Colon cancer is one of the most prominent and dangerous forms of cancer there is, and yet it doesn’t get the same exposure as other cancers.
In 2016, 140,000 people in the US were diagnosed with colon or rectal cancer, and it is the fourth most common cancer over-all.
Perhaps the taboo of talking about this type of cancer leads to it being overlooked, but that is why it is so important to realise the signs. The earlier it is caught, the chance of it being successfully treated is much higher. Look out for the signs below and don’t ignore them. Contact your GP immediately if you are worried about these early signs of colon cancer.
Abdominal cramps are one of the big indicators of colon cancer. Cramps are normal and they vary person to person, but if you are experiencing cramps that last for days and are severe in pain, contact your GP.
Fatigue effects us all, with lack of sleep being one of the main reasons people feel tired.
But if you are unusually fatigued when you are getting enough sleep and eating well, this could be a sign of colon cancer. Cancer causes fatigue as the new cancer cells in the body take energy away from normal bodily processes.
Sudden Weight Loss
If you lose 5% of your body weight in six months without trying, this is classed as ‘unexplained’ weight loss, and could be a sign of colon cancer. The weight loss is caused by the immune system fighting extra hard to stop the cancer cells from multiplying, or if there is a large tumor in the colon, this can cause a blockage which results in weight loss.
Irregular Bowel Movements
To be aware of changes in your body, you should become aware of the pattern of your bowel movements.
A change in bowel movements can indicate a problem, as colon polyps, which are small bunches of cells that can become cancerous over time, begin to affect bowel movements when they turn into tumors. Loose stools, or constipation can be a sign of colon cancer, if they are not connected to another health problem.
Again, contact your GP if you notice a dramatic change in your bathroom habits.
Blood in your stool can be a sign of colon cancer that is often overlooked as people are too embarrassed to discuss this with their doctor. Even if the reason is not colon cancer, but something else, blood in your stool should always be investigated as it may be something else serious.
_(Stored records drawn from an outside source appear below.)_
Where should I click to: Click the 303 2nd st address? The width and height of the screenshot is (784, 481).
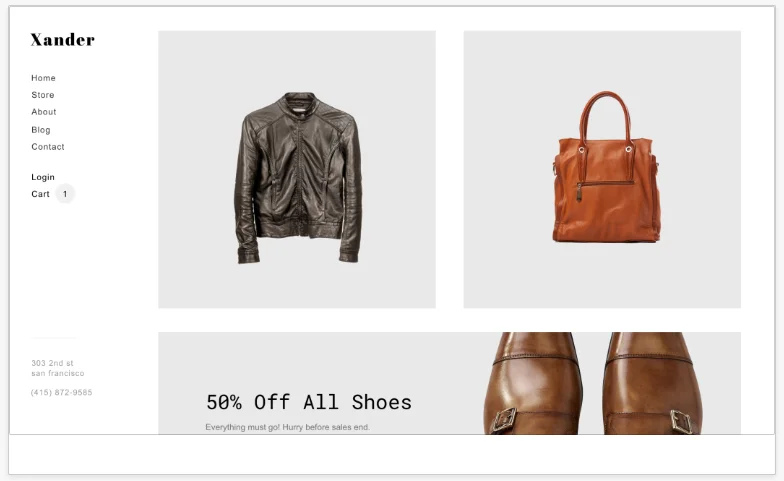pos(52,363)
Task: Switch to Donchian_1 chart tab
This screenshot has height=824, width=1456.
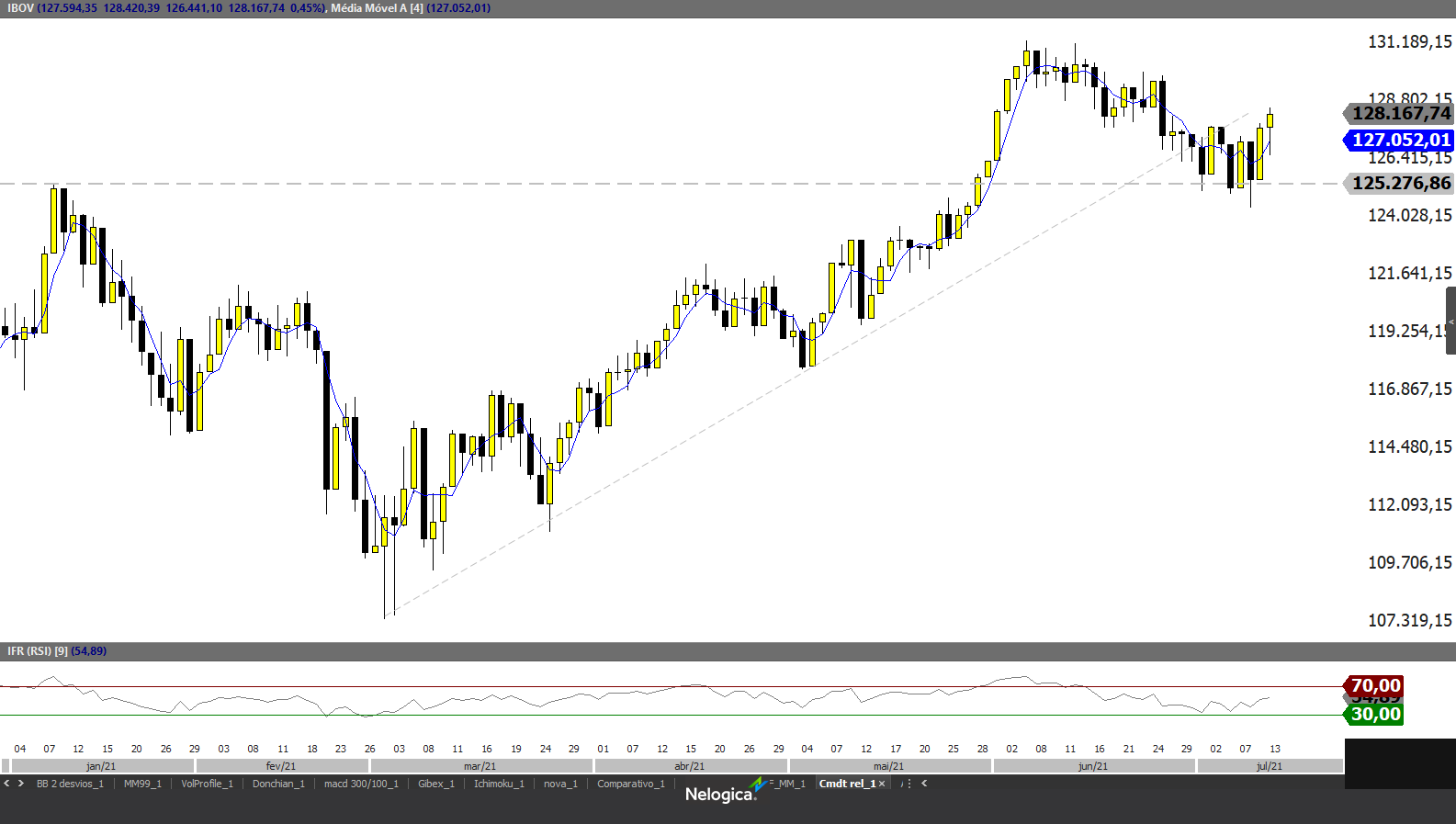Action: tap(278, 784)
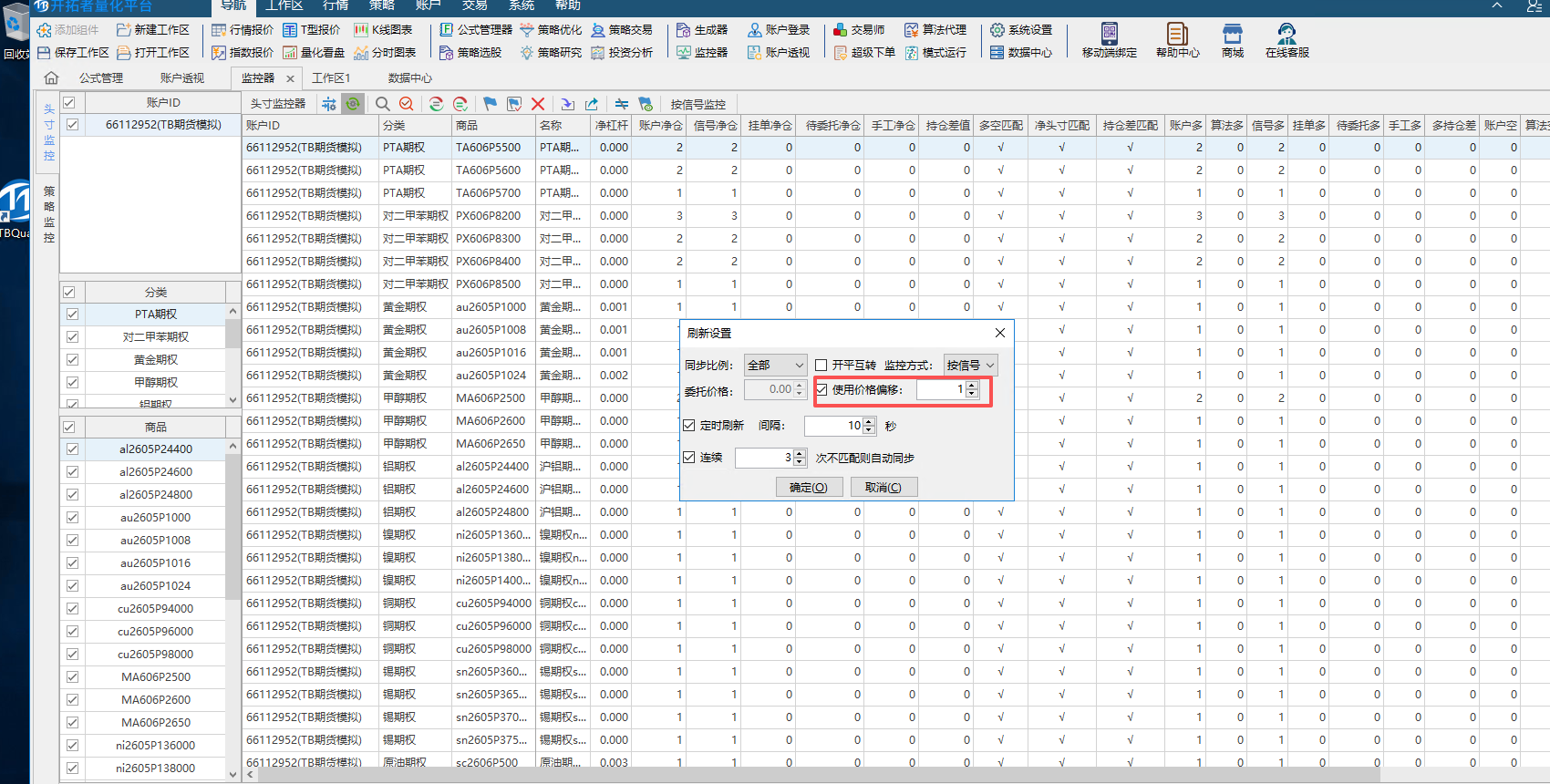The height and width of the screenshot is (784, 1550).
Task: Expand the 同步比例 dropdown showing 全部
Action: click(x=775, y=366)
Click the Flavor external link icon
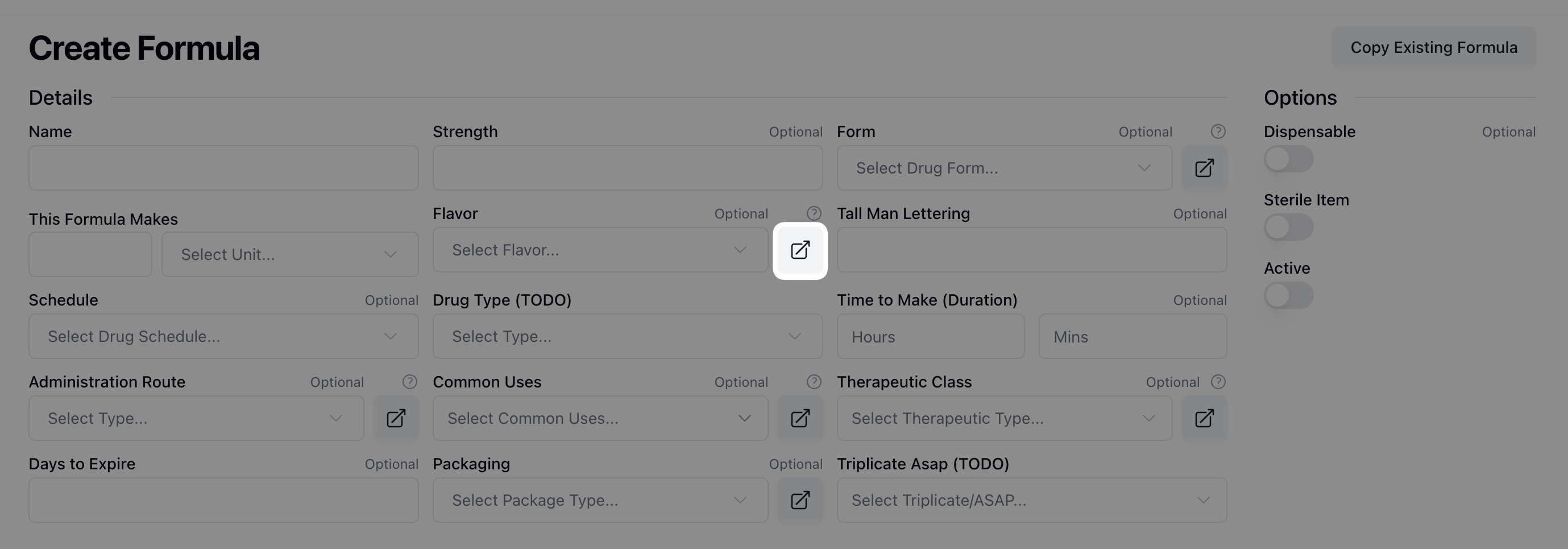1568x549 pixels. 800,250
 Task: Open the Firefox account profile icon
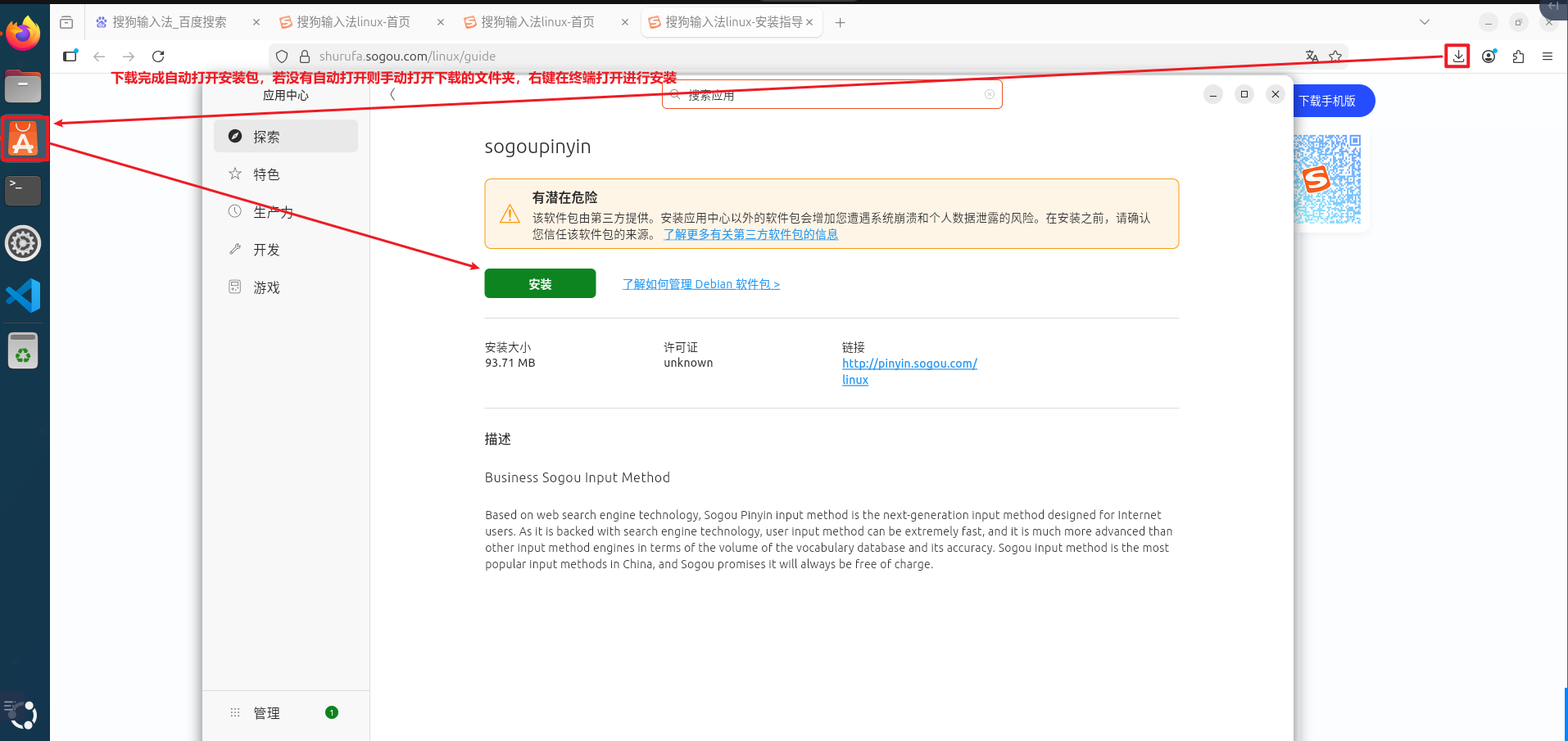[1489, 56]
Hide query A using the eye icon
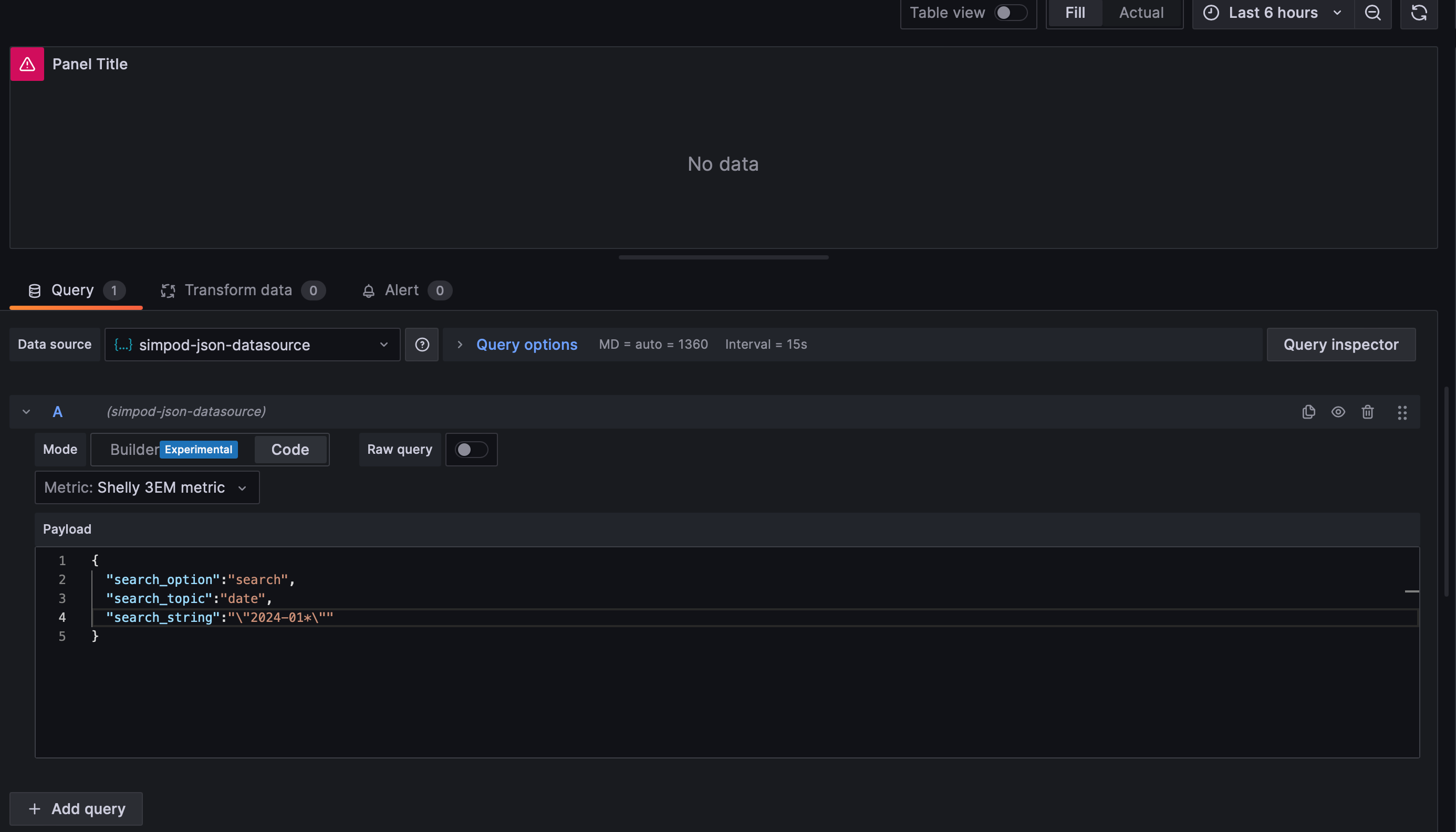 [x=1338, y=412]
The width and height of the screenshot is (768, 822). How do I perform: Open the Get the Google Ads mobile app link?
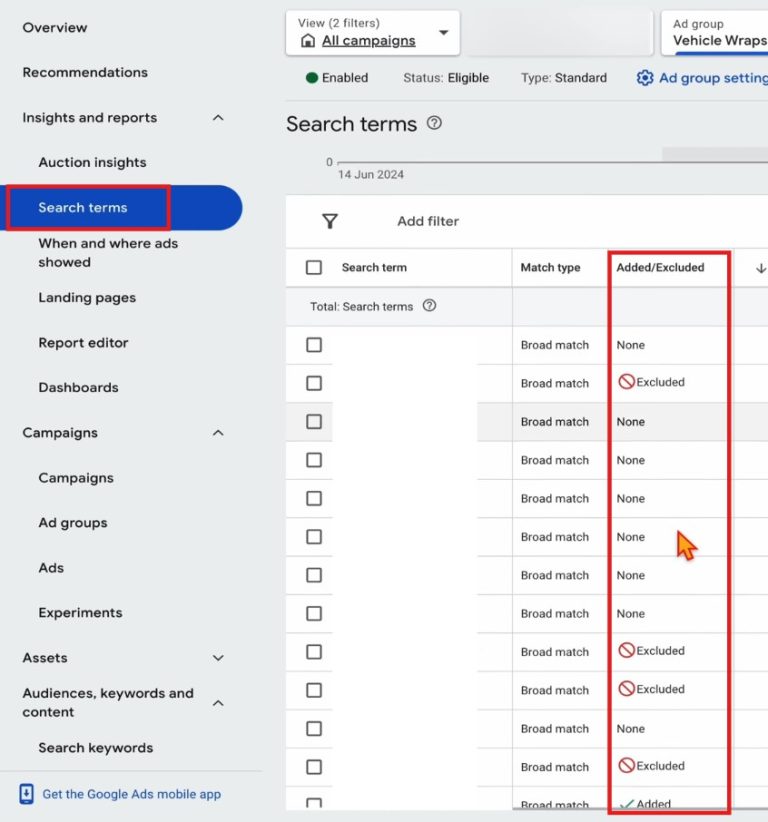(131, 793)
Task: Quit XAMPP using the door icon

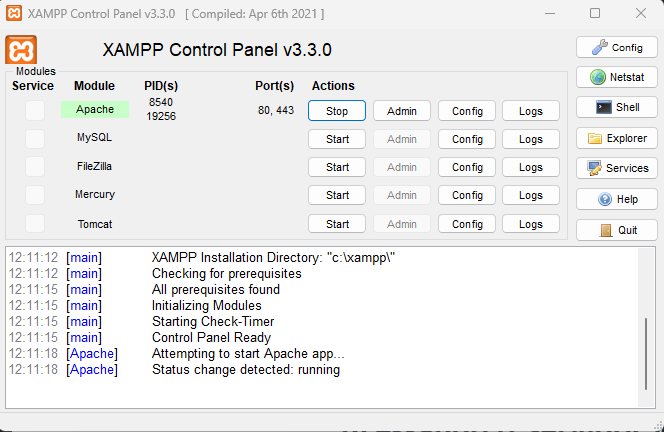Action: click(615, 230)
To lower your risk of colon cancer, and for better digestive health in general, here are some changes to make to your lifestyle:
Eat your fruits, veggies, and grains. A diet containing lots of vegetables, fruits, and whole grains have been linked to a decreased risk of colon cancer, and diets high in processed meat have been linked to an increased risk of colon cancer.
Exercise regularly. Being physically inactive has been linked to an increased risk of developing colon while increasing activity reduces your risk.
Watch your alcohol intake. Heavy drinking has been linked to the development of colon cancer.
Limit your intake to two alcoholic drinks a day. Don’t smoke. Smoking has been associated with an increased risk of developing a variety of cancers, one of them being the colon. Lose weight.
Being overweight/obese not only increases your risk of developing colon cancer, but it also increases your risk of dying from it.